Les personnages ne sont ni bons, ni mauvais. Ils ont chacun une raison d'agir, comme ils le font. Ils n'ont pas grandi dans le même milieu et l'influence de l'entourage est pour beaucoup responsable de leurs choix. En dehors de Rodney Little, qui ne souffre d'aucune ambiguïté, tant il incarne le mal absolu, en pervertissant l'esprit des jeunes avec le dieu dollar, en leur tenant le même discours, qu'à Strike. Ce dernier semble différent de ces clockers, il aime les trains, une passion originale, ou seul le sport, les femmes et le hip hop, semblent être le centre d'intérêt de ces jeunes hommes. Il tente de recréer le même schéma, qui a eu lieu entre lui et Rodney Little, en enrôlant le jeune Shorty (Pee Wee Love). C'est un cercle vicieux, les adultes influencent les adolescents, qui font de même avec les enfants, en faisant des dealers et futurs victimes de la drogue.
Le drame social est intéressant, comme le personnage de Strike, pris en étau par sa famille, la police et son mentor. L'absence de père étant aussi une conséquence de ce choix de vie, de ces enfants laissés seuls face à la rue, à la recherche d'une figure paternelle. Andre (Keith David) est une autre figure, un policier vivant dans la cité et respecté. Il tente de remettre Strike dans le droit chemin, il croit toujours en lui, au contraire de ses clockers semblant se satisfaire de leurs funestes destins. Cela prend le pas sur l'intrigue, dont la recherche du meurtrier est relégué au second plan.

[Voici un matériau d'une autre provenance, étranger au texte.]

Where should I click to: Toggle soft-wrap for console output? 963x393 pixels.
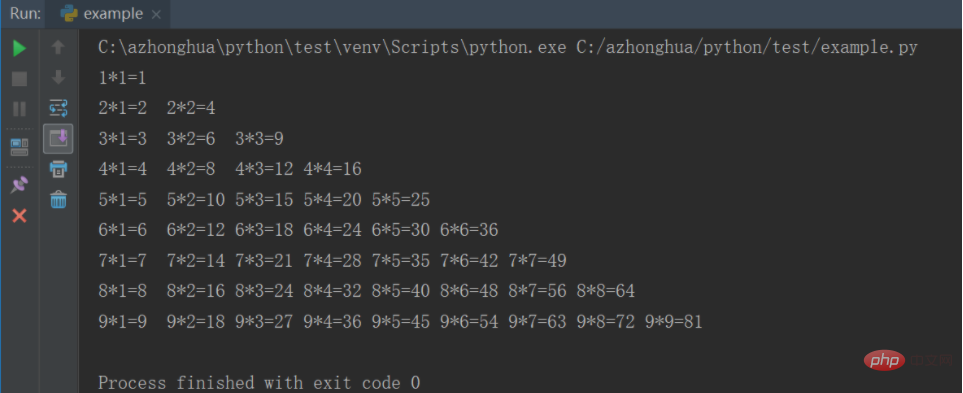click(x=58, y=108)
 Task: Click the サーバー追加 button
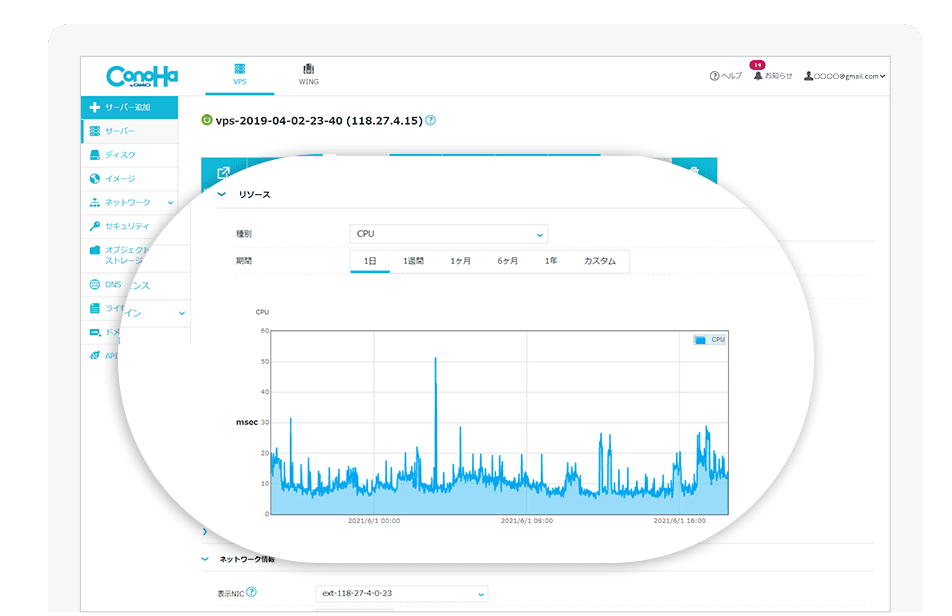point(129,107)
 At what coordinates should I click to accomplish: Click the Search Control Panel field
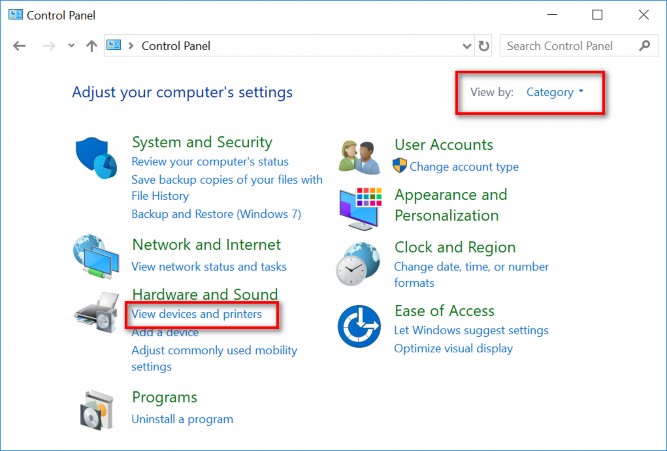click(565, 46)
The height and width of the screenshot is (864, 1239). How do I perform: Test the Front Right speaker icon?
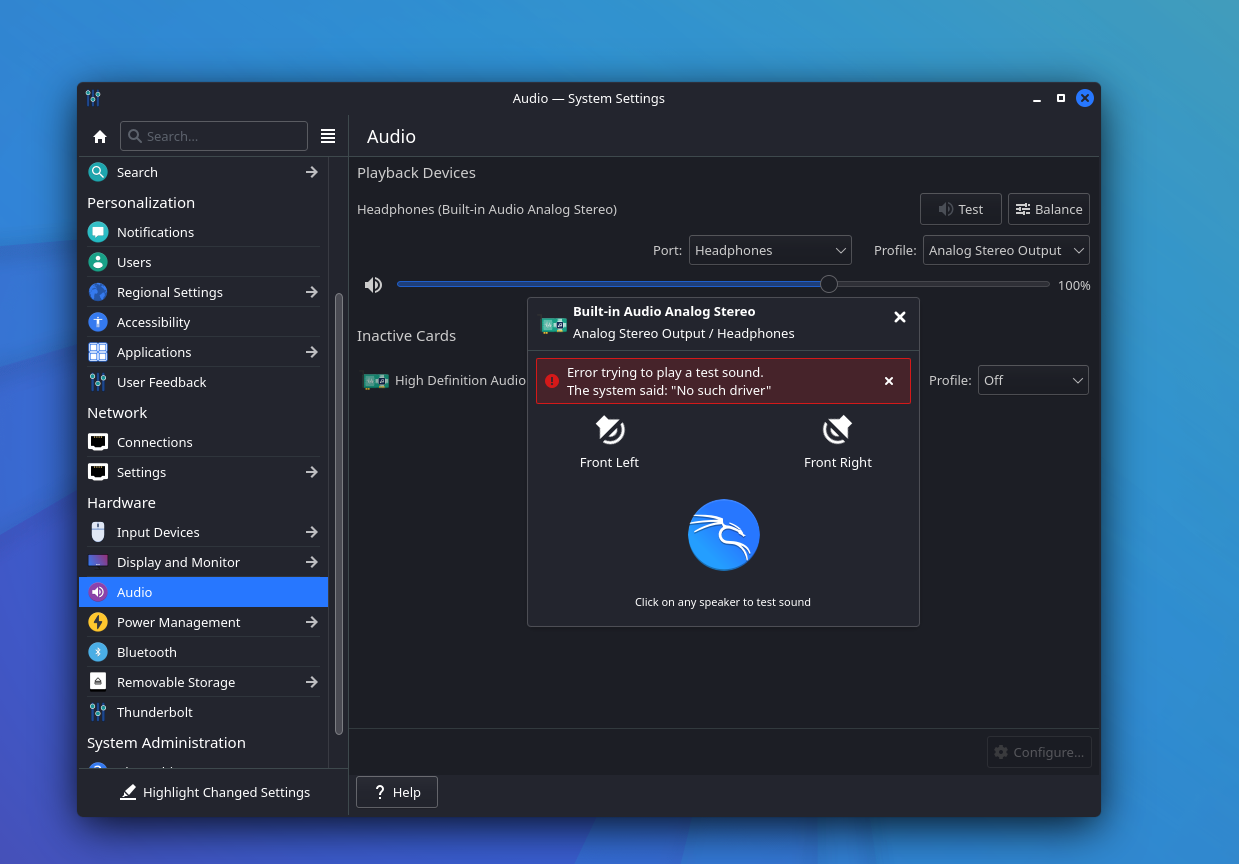[x=837, y=430]
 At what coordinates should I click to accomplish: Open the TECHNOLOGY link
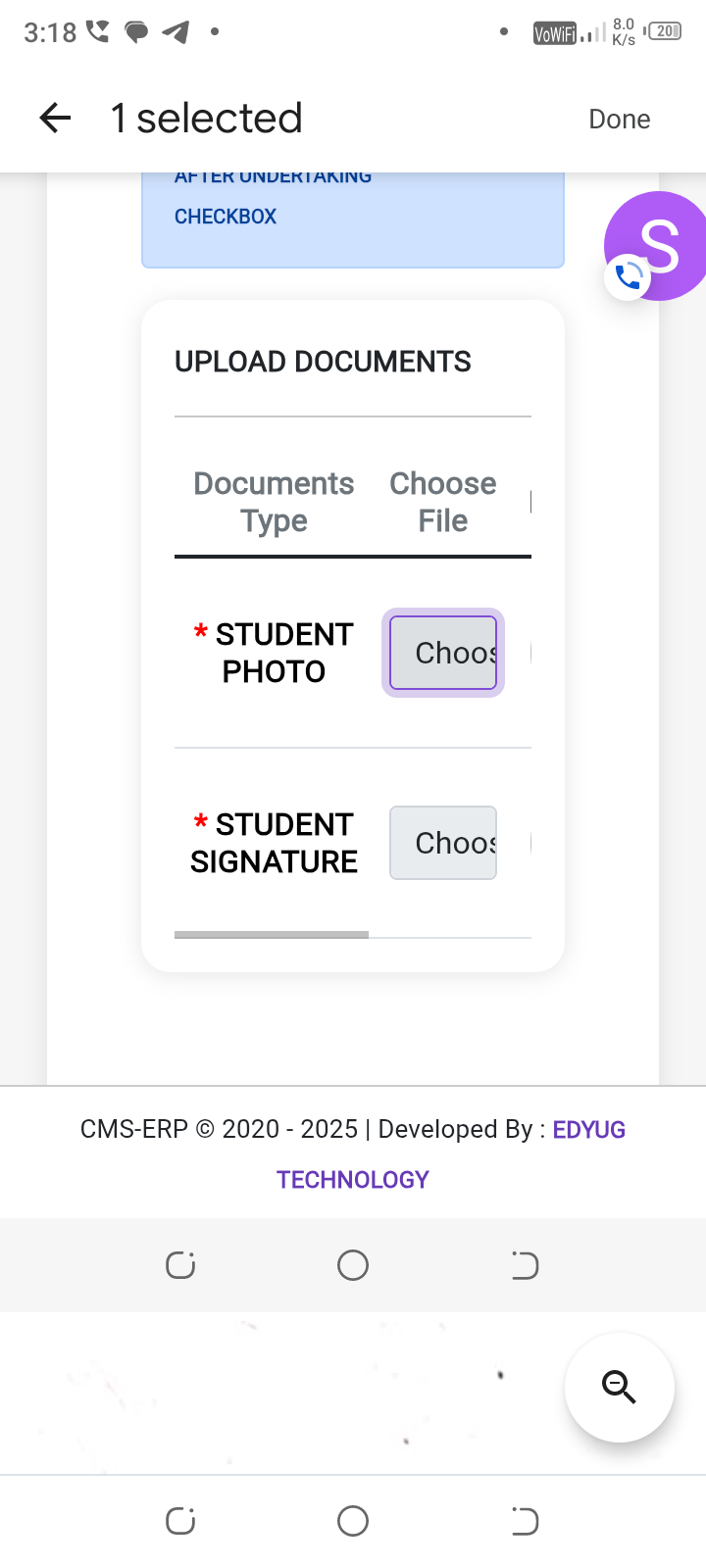(353, 1179)
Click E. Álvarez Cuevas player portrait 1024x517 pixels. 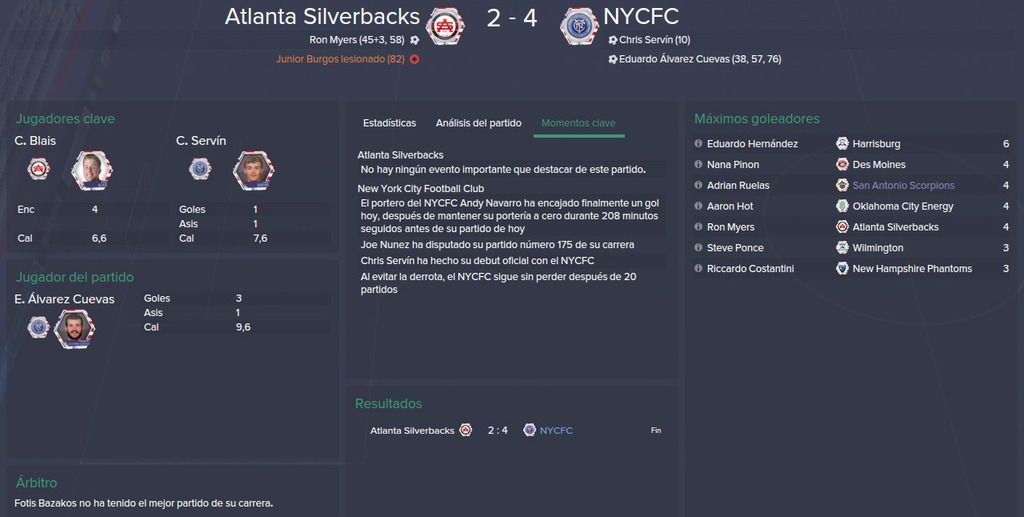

Spike Lee semble plus intéressé par la forme, que le fond, il use et abuse d'effets aussi bien visuelles, que musicalement, tout en ne mettant pas ses acteurs dans les meilleures conditions. A l'image de sa réalisation, Harvey Keitel, Keith David et Mekhi Phifer rivalise en exagérant souvent dans leurs jeux. La musique ne colle pas aux images, en dehors de la scène d'introduction. Elle est omniprésente et devient pesante. Mais Spike Lee a choisit d'en faire trop, au lieu d'épurer les scènes, de se mettre au service de l'histoire. Ses plans sur la télévision abreuvant les gens de clips de hip hop, où les femmes sont dénudées et où les hommes exhibent des liasses de billets et leurs armes, sont d'une lourdeur affligeante. On comprend son point de vue, la télé influence les esprits, comme Rodney Little, ils pervertissent le monde, poussant à la consommation et à la violence, pour obtenir ce qu'ils voient à l'écran. Mais c'est tellement pompeux, que son propos manque de finesse et devient ennuyeux.
Pourtant, il fait preuve d'une ouverture d'esprit insoupçonnée chez lui, en ne stigmatisant aucunes des populations. Il ne prend ni parti pour les noirs, ni pour les blancs. Ils montrent les travers de chacun, tout comme l'espoir avec Strike et Rocco Klein, où la mère de Shorty, refusant que son fils soit entre les mains des dealers. Une femme forte, dans un univers machiste, comme la plupart des mères célibataires, qui doivent compenser l'absence du père. Pour sortir de cet enfer sur terre, il faut fuir et se reconstruire ailleurs, loin de l'influence de la cité, même si de bonnes âmes vivent en ce lieu et tentent de vivre, malgré la présence des dealers et des descentes de police quotidienne.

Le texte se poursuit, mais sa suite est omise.